From that point on, however, Cleveland clamped down defensively and the Nets struggled at the offensive end. Although New Jersey only trailed 44-43 at the half, offense was hard to come by. The Cavs limited the Nets to 35 points in the second and third quarters combined.
“We just stuck to the gameplan, we didn’t do anything differently,” said Cleveland point guard Mo Williams, who scored 18 points. “We just had to get in the game. They came out with a lot of energy, which we knew they would. We just stayed the course.”

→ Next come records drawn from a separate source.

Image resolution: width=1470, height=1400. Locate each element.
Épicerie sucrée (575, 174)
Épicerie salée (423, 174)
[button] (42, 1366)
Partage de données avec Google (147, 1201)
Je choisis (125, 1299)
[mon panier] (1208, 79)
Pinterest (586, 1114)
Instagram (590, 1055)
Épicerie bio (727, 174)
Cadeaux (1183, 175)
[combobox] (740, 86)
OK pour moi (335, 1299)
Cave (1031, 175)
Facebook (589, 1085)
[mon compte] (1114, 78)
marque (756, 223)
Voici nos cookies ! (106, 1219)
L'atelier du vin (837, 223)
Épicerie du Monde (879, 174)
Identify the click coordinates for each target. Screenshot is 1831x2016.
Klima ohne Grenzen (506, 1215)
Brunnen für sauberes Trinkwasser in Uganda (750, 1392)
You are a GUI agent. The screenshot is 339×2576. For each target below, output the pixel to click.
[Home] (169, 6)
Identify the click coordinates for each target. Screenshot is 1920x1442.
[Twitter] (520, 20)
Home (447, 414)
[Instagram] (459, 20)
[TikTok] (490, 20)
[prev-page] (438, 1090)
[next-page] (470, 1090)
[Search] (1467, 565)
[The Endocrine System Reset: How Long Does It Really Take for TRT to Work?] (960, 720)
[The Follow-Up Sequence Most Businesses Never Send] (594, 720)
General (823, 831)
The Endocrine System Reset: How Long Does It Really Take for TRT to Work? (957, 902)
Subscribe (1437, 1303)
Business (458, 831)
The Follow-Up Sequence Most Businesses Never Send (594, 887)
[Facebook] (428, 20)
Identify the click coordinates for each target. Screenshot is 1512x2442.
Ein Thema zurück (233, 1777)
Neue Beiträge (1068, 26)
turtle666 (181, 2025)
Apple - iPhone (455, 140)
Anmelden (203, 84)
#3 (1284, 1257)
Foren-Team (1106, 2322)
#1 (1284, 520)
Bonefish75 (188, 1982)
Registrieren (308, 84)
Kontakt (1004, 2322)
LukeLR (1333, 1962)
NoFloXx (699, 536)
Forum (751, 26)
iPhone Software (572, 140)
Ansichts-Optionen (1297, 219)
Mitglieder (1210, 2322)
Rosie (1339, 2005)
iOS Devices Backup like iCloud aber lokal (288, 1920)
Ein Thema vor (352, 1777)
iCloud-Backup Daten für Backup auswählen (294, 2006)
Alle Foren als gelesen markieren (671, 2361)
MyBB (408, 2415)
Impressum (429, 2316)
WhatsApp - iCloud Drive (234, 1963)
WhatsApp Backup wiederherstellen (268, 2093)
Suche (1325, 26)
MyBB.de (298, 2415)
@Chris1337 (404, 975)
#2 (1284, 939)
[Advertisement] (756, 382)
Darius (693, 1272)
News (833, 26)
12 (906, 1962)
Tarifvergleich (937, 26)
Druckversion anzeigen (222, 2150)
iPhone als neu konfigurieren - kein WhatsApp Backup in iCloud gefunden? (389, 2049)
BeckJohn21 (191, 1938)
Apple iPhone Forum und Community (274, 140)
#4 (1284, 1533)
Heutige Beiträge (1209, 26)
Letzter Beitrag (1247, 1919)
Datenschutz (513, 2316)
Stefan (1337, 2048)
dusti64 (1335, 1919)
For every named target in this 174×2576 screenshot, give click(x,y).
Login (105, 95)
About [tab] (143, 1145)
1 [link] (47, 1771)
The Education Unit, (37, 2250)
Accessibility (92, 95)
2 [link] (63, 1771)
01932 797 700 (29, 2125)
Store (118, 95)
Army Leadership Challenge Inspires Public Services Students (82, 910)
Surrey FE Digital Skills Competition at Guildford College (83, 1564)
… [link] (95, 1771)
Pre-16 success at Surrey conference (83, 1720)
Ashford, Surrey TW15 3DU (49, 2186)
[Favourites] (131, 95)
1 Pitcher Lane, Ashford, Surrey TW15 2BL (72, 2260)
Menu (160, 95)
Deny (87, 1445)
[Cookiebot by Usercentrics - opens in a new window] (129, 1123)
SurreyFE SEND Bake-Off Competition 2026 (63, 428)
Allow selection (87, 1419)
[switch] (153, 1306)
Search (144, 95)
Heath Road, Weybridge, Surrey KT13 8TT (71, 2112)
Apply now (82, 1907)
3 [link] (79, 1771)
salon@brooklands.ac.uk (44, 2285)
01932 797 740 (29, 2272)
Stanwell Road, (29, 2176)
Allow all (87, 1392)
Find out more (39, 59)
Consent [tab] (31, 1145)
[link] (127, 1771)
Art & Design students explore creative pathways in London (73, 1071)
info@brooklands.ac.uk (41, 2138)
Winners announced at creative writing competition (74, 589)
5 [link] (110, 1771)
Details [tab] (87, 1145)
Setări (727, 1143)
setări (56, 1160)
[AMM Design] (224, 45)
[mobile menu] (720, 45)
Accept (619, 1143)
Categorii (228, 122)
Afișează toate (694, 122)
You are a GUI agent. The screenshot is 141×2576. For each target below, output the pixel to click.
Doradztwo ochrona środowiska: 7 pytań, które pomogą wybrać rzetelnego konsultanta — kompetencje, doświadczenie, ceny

Cleveland opened the second half on an 11-4 run and forced the Nets to play from behind for the entire second half. Anthony Parker scored all six of his points during that run.
James capped off the third quarter with a three-pointer that followed a previous air-ball on the same possession. Cleveland led, 69-61, after three quarters.
Nets’ interim head coach credited the Cavs’ defense and rebounding for slowing his team down. Cleveland limited New Jersey to 38.7 percent shooting from the field and outrebounded the Nets, 52-38. The Cavs also hauled in 16 offensive rebounds.
“We stayed with them, we competed, but if you’re going to win these type of games, you really need a 48 minute effort,” Vandeweghe said. “I think they just got more aggressive defensively… Really, again, what was the difference was 16 offensive rebounds for them and I think they scored close to 30 percent of their points on second-chance points. You’re not going to win a lot of games when that happens.”
Chris Douglas-Roberts, often guarding James, scored 16 points on 8-of-14 shooting. Brook Lopez added 20 points and grabbed seven rebounds, while Yi Jianlian poured in 11 points and hauled in a team-high eight rebounds.
Yi struggled from the field though, shooting 2-of-13. Courtney Lee went 3-of-9, scoring nine points while the Nets’ bench only combined for eight points.
For Cleveland, Anderson Varejao energized his team off the bench. Varejao went for a double-double, scoring 15 points and grabbing 12 rebounds. Varejao emerged as a presence in the offensive end that enabled Cleveland to outscore New Jersey, 52-32, in the paint.
While the team is still progressing offensively, Douglas-Roberts believes the Nets need to make changes on the defensive end.
“We’re still trying to establish roles. We have to recognize the guys who are capable of scoring. We just have to realize that and get the ball to those guys,” Douglas-Roberts said. “That’s offensively, but defensively, it’s another story. I think we still have to focus more on defense.”
Williams recognizes Yi’s potential
Cleveland point guard Mo Williams played with Yi when the two were in Milwaukee. Williams talked to Yi and said the two remain close.
“Yi, that’s my guy,” Williams proclaimed. “You know, me and Yi have got history. We were in Milwaukee together so I wished him the best of luck.”
Williams noted that Yi struggled as a rookie in Milwaukee, but he has improved and can continue to do so.
“Being a rookie, you’ve got a lot to learn,” Williams said. “He’s still young, still got room to grow, and he’s only going to get better.”